▶ [Brief]:
Retype, word for word, every line starting at the line with "Where should I" and ending with the final line of the entries; skip the pictures.

------ Information supplied ------

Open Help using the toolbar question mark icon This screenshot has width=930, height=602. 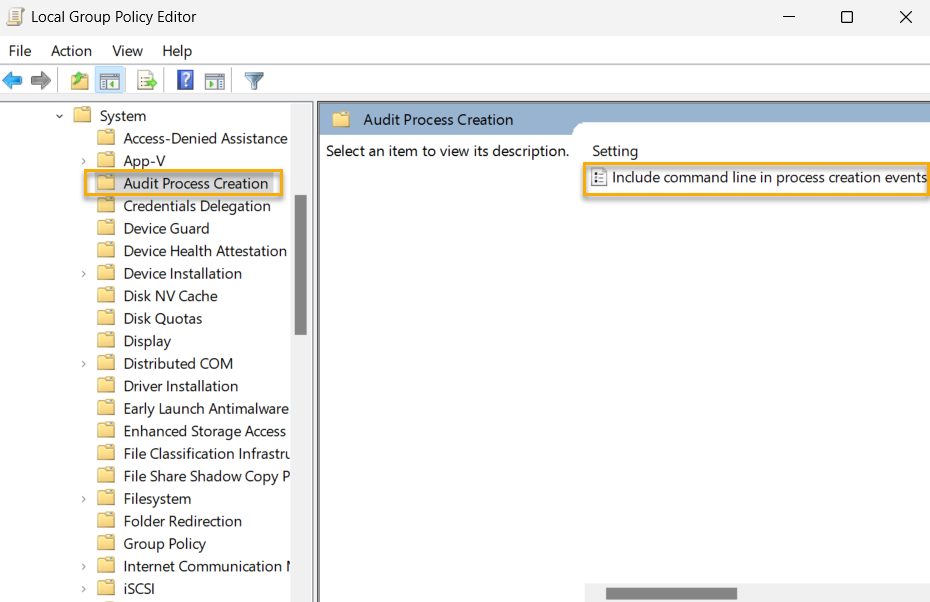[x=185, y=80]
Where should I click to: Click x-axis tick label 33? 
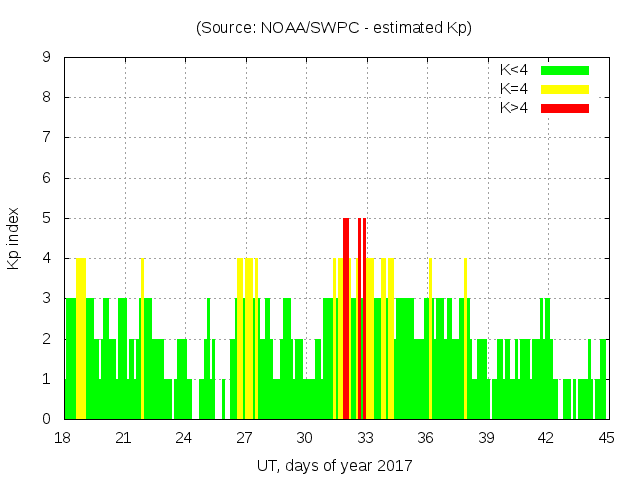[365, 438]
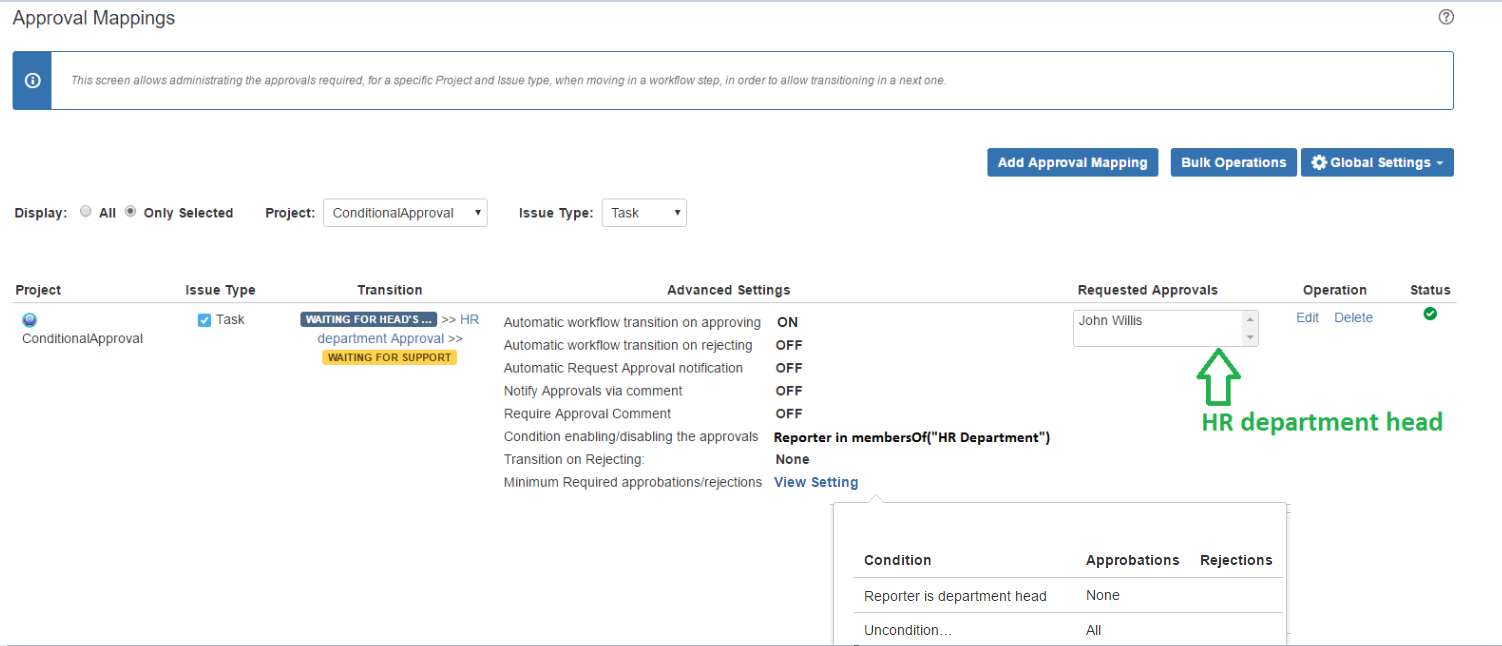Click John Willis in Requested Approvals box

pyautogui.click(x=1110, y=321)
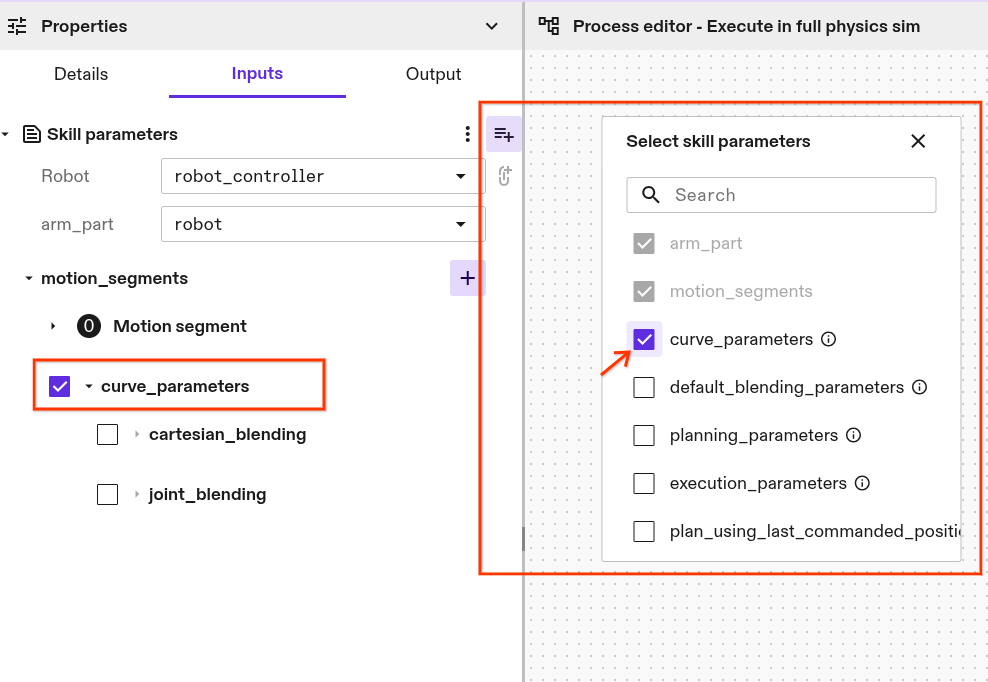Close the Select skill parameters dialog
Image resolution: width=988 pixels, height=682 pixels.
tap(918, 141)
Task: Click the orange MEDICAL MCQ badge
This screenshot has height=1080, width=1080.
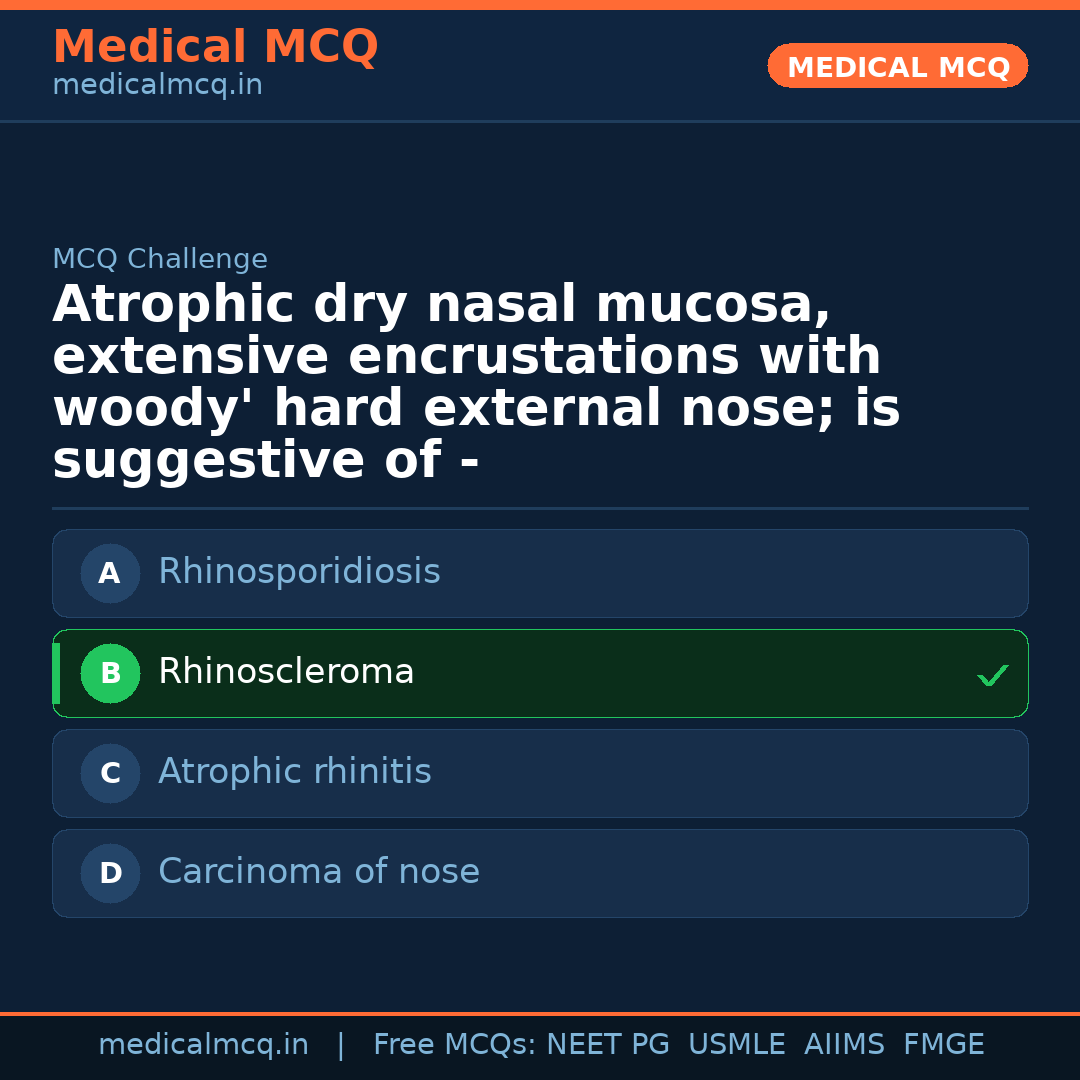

------

▶ [Written response]:
Where should I click to: Click x-axis tick label 33? 
[365, 438]
Click John Willis in Requested Approvals box

pyautogui.click(x=1110, y=321)
Close the Select skill parameters dialog
Image resolution: width=988 pixels, height=682 pixels.
tap(918, 141)
Task: Click the orange MEDICAL MCQ badge
This screenshot has height=1080, width=1080.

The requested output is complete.